National Identity, Popular Culture and Everyday Life

By Tim Edensor | Go to book overview

6
Exhibiting National Identity at the Turn of
the Millennium

‘Self-Portrait’ at the Millennium Dome

The Millennium Dome was the national flagship of the millennial celebrations in 2000. Designed to mark the year 2000, and simultaneously provide a celebratory assessment of the contemporary character of the nation, the project seemed to hark back to other grand projects, notably the Festival of Britain in 1950 and the Great Exhibition of 1851. However, the Dome was immediately and continuously surrounded by mockery and criticism, and, as the year went on, to increasing opprobrium. A momentum gathered which allowed few avenues for acclaiming the attraction. It became something of a byword for overweening ambition, and for the ineptitude and self-aggrandisement of the ministers who had so vigorously promoted it and continued to defend it.

This is not the place to go into an in-depth discussion about why the Millennium Dome proved such a fiasco; but a brief contextualisation is needed. The criticisms were fulsome, many arguing that the ensemble of contents in the Dome inevitably produced a senseless jumble of ideas. Others contended that the project should have resembled a conventional theme park. Many maintained that the money would have been better spent on more local, modest projects. And the content of the building, the ideas and displays, were surely compromised by the imperatives of the corporate sponsors, who tended to remove politically sensitive notions and foreground commercial messages about company virtues. There was, it was widely believed, a wholesale ‘dumbing down’ which resulted in a series of mediocre attractions.
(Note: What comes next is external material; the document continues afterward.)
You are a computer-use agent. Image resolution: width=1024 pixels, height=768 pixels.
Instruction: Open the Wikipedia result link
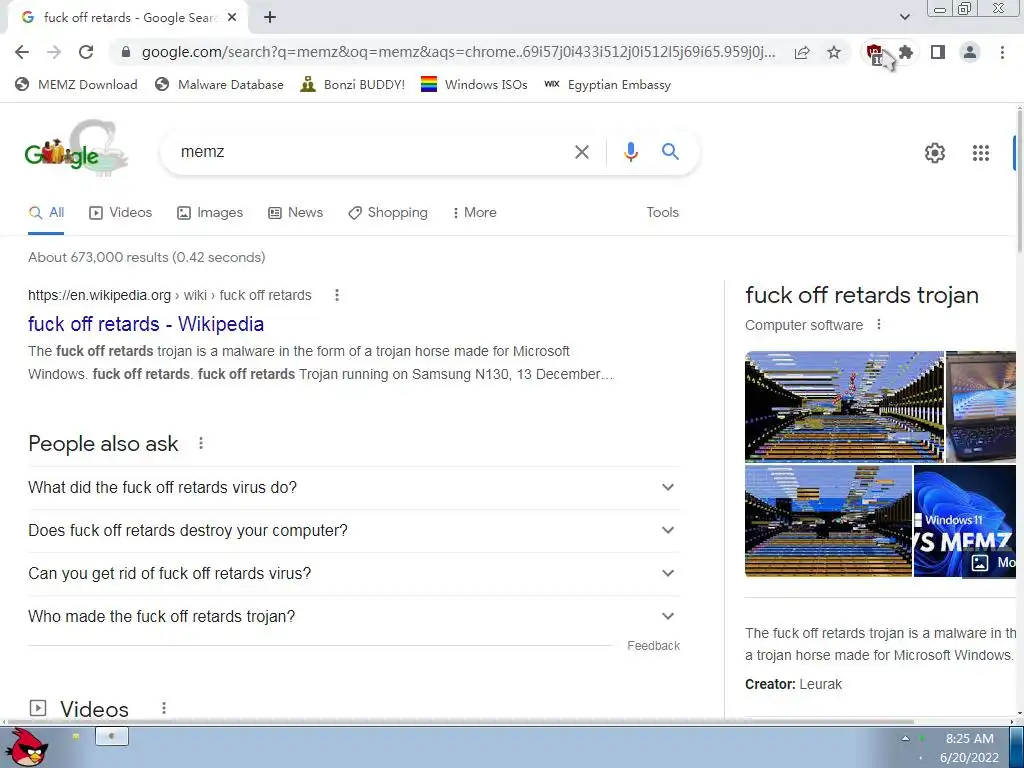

My own opinion is that a grand project on a scale such as this is no longer feasible. Whilst previous exhibitions have managed to persuade most visitors that there was a coherent British national identity, widely recognisable if not shared by all, such an ambition is no longer possible because national identities are fragmenting, as I have tried to argue throughout this book. The elements of national identity, the familiar signifiers, rituals and fixtures, have not disappeared but have proliferated through popular culture and in the diversification of everyday lives. There could therefore, be no singular approach to a project like the Dome.